Apparently, weak restaurant traffic is bad for French fry sales.
That is the news from Lamb Weston, which reported its fiscal fourth quarter earnings this week. Net sales at the Eagle, Idaho-based company declined 4% in the quarter, which ended May 26.
“The operating environment has changed rapidly over the past 12 months as global restaurant traffic and frozen potato demand softened due to menu price inflation,” CEO Tom Werner said in a statement. And he noted that a “supply-demand imbalance” in the frozen potato market could be expected to continue for most, if not all, of the remaining fiscal year.
There were other factors in what he called “unacceptable” financial results, but the impact of quick-service traffic on revenues was a major reason. Lower traffic means restaurants are selling fewer orders of fries.
“The downward traffic trends accelerated during the back half of the [fiscal] year and into early fiscal '25,” Werner told analysts, according to a transcript on the financial services site AlphaSense.
The company, he said, is dependent on traffic from quick-service restaurant chains, which account for 80% of fry sales.
U.S. restaurant traffic was down 3% during the company’s fiscal fourth quarter, and at quick-service burger chains it was down 4%. What’s more, Werner said, that traffic worsened as the quarter went on, declining nearly 6% in May.
That traffic decline has prompted a value war as restaurant chains seek to regain lost customers.
“We’re encouraged that the QSR chains, including QSR hamburger chains, have increased promotional activities to drive restaurant traffic,” Werner said.

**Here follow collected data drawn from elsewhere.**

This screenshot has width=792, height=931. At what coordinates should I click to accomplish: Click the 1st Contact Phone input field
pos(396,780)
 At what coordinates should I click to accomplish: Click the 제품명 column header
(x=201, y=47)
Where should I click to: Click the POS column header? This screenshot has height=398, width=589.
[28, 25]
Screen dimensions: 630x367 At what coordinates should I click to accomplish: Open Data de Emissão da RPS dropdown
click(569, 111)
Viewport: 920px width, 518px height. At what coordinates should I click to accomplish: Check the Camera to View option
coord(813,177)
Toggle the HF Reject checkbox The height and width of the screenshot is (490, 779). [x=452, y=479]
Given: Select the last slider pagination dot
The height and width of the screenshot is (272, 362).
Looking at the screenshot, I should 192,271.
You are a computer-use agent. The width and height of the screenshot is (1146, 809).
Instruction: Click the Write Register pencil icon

He said Lamb Weston has not received data that would indicate the promotional efforts are driving traffic, but “we expect these promotional efforts” will ultimately generate customer growth, as they have done in the past.

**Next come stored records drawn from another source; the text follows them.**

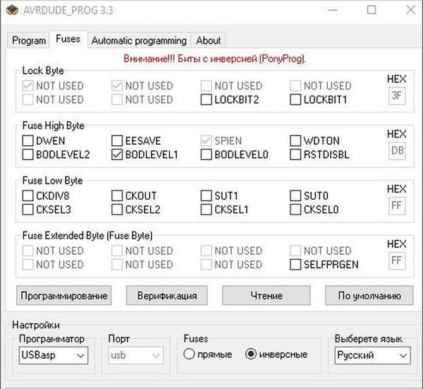The width and height of the screenshot is (423, 389).
Task: Toggle the SELFPRGEN checkbox
Action: tap(295, 264)
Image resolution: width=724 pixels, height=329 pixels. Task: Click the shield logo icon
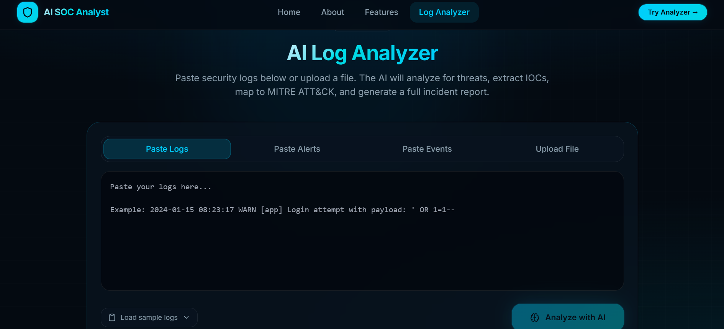pyautogui.click(x=28, y=12)
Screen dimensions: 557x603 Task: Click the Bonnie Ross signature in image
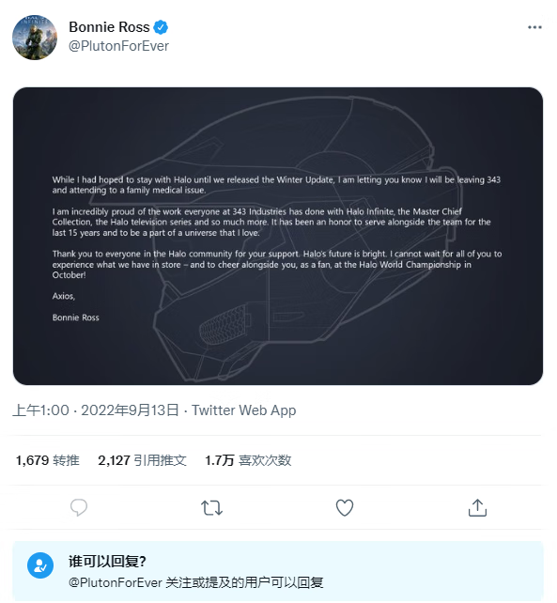pos(76,317)
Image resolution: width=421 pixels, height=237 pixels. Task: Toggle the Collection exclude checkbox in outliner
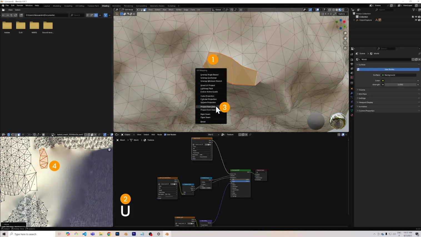click(x=413, y=17)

Werner believes the traffic challenges at U.S. restaurants are “temporary” and that global fry demand will “return to its historical growth rate as consumers continue to adjust to higher menu prices.” But Lamb Weston is taking a “cautious view of the consumer” and expects its volume to decline over the next six months.
The results demonstrate that the decline in restaurant traffic isn’t just creating problems for operators and their franchisees, but the suppliers that sell products to those companies and depend on them for sales.
While brands have largely made up for lost traffic with higher prices, the lower traffic still means they’re selling fewer fries, which means reduced volume for companies like Lamb Weston. And that weak quarter sent the company’s stock down 27% on Wednesday.